2. Em caso que as pessoas interessadas se oponham a esta consulta, deverão indicá-lo no recadro habilitado no formulario correspondente e achegar os correspondentes documentos.
Quando assim o exixir a normativa aplicável, solicitar-se-á o consentimento expresso da pessoa interessada para realizar a consulta.
3. Excepcionalmente, em caso que alguma circunstância impossibilitar a obtenção dos citados dados, poder-se-lhes-á solicitar às pessoas interessadas a apresentação dos documentos correspondentes.
Artigo 18. Prazos de execução das acções formativas da segunda convocação
Na solicitude de subvenção, as entidades deverão indicar a data prevista de início da acção formativa.

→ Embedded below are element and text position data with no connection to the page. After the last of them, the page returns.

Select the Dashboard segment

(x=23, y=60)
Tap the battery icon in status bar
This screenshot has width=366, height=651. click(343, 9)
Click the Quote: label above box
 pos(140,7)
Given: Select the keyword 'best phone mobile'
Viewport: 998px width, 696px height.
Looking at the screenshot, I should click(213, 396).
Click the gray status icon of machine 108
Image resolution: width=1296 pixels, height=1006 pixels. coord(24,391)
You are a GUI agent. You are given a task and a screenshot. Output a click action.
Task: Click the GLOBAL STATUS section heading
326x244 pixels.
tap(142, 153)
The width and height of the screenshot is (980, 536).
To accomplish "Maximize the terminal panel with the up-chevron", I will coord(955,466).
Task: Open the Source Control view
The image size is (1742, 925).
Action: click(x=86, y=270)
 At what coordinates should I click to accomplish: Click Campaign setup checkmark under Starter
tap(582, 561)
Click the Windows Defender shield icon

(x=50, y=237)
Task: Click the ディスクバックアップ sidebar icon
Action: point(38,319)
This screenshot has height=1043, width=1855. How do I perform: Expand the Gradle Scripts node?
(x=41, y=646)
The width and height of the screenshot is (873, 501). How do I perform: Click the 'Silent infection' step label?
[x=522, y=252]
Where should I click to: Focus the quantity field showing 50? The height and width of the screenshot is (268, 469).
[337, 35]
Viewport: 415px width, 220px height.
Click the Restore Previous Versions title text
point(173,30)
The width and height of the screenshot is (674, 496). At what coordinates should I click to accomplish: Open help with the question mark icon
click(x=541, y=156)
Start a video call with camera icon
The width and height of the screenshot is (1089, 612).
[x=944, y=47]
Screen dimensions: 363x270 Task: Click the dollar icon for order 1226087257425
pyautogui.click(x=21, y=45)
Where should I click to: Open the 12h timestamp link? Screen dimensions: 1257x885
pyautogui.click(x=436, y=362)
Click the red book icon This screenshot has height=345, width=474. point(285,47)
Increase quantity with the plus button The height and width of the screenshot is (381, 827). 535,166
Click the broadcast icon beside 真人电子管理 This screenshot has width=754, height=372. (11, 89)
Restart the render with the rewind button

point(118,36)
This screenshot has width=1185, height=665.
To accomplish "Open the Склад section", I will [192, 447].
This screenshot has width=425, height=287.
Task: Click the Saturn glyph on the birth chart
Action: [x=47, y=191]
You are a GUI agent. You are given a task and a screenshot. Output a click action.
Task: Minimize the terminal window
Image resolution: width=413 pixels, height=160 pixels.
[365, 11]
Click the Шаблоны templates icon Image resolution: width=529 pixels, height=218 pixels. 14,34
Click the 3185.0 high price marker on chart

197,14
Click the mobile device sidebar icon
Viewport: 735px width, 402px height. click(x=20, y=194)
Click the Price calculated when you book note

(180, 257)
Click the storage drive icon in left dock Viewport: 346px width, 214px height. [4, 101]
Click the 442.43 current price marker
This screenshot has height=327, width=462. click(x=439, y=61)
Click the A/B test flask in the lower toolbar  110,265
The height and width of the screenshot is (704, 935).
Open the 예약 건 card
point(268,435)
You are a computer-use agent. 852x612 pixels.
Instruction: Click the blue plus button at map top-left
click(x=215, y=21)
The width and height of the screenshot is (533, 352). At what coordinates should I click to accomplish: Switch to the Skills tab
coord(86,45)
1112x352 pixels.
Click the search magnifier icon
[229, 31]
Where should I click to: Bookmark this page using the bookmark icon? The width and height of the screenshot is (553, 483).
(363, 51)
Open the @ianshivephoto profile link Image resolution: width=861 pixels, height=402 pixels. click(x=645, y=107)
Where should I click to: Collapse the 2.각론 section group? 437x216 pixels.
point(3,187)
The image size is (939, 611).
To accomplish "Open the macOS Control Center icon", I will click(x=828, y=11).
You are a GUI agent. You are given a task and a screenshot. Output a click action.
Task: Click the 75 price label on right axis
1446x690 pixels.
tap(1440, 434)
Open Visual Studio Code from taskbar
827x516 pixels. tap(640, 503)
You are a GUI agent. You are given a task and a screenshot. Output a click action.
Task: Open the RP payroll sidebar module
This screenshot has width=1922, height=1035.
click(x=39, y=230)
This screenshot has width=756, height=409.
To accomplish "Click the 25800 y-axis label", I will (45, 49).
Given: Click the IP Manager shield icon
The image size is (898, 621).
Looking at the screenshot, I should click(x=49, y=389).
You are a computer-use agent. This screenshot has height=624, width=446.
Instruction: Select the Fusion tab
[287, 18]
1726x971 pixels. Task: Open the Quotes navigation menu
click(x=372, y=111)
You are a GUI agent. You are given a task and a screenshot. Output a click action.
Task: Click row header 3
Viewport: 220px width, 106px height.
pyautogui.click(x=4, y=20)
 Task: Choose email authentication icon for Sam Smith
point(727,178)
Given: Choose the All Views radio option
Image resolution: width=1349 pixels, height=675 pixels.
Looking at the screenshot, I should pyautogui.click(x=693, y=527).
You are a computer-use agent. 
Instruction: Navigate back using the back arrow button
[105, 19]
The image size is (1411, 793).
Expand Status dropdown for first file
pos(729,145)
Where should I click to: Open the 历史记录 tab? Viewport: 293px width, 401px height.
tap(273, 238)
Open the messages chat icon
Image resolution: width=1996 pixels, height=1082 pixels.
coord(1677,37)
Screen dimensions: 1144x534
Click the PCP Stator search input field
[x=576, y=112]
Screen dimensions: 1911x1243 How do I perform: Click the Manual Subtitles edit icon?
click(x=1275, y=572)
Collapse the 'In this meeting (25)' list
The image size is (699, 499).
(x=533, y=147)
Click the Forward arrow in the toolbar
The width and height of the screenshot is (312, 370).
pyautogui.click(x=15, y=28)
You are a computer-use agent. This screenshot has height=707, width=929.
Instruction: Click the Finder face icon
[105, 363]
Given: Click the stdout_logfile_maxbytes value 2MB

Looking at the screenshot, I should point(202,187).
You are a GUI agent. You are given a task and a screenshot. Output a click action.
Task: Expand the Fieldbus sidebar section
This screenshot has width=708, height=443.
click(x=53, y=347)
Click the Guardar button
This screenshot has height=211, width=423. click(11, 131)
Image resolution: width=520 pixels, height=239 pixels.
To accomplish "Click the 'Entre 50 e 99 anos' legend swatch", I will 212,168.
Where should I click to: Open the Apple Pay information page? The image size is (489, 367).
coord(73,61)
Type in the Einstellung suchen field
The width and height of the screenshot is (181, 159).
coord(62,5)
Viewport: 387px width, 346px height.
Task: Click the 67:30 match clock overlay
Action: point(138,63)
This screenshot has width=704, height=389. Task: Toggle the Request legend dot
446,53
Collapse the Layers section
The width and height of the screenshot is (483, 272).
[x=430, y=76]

Em todo o caso, as acções formativas deverão começar no prazo máximo de 3 meses contado desde a data de notificação da resolução de concessão, e requererão a validação prévia do pessoal técnico da unidade administrativa competente, através da aplicação informática SIFO.
A data limite para o remate das acções formativas desta segunda convocação será o 31 de março de 2027.
Artigo 19. Prazos de justificação das acções formativas da segunda convocação
1. Consonte o disposto no artigo 37.2 da Ordem de 8 de julho de 2025, a justificação das acções formativas deverá realizar-se através da aplicação informática SIFO, no prazo máximo de um mês desde o remate da acção formativa e de acordo com os seguinte critérios:
a) Nas acções formativas que rematem até o 30 de novembro de 2026, a data limite para a apresentação da justificação final será o 15 de dezembro de 2026.
b) Nas acções formativas que rematem depois de 30 de novembro de 2026, a data limite para a apresentação da justificação final será o 30 de abril de 2027.
2. No caso de concessão de anticipos, as despesas realizadas com cargo a eles deverão referir-se à anualidade orçamental para a qual foram concedidos, e deverão justificar na data limite de 31 de janeiro de 2027, para o caso de anticipos concedidos com cargo a 2026, e de 30 de abril de 2027, para o caso de anticipos concedidos com cargo a 2027.
Artigo 20. Anexo
São anexo desta ordem os seguintes:
• Anexo I: Modelo de solicitude
• Anexo II: Ficha da acção formativa
• Anexo III: Relação de especialidades formativas que podem ser objecto de subvenção na convocação, com o montante dos módulos económicos por hora e pessoa aluna, e da obrigação, de ser o caso, de dar o módulo transversal de prevenção de riscos laborais na modalidade pressencial
Disposição transitoria. Acções formativas dadas na primeira convocação ao amparo do disposto na Ordem de bases reguladoras de 8 de julho de 2025
Não será de aplicação nas acções formativas concedidas e dadas ao amparo da primeira convocação o disposto no artigo 1 desta Ordem pela que se modifica parcialmente a ordem de bases reguladoras de 8 de julho de 2025.
Disposição derradeiro primeira. Autorização para ditar resoluções e instruções
Autoriza-se a pessoa titular da Direcção-Geral de Formação e Qualificação para o Emprego para ditar, no âmbito das suas competências, as resoluções e instruções necessárias para o desenvolvimento e a execução desta disposição.
Disposição derradeiro segunda. Entrada em vigor
Esta ordem entrará em vigor aos 5 dias hábeis seguintes da sua publicação no Diário Oficial da Galiza.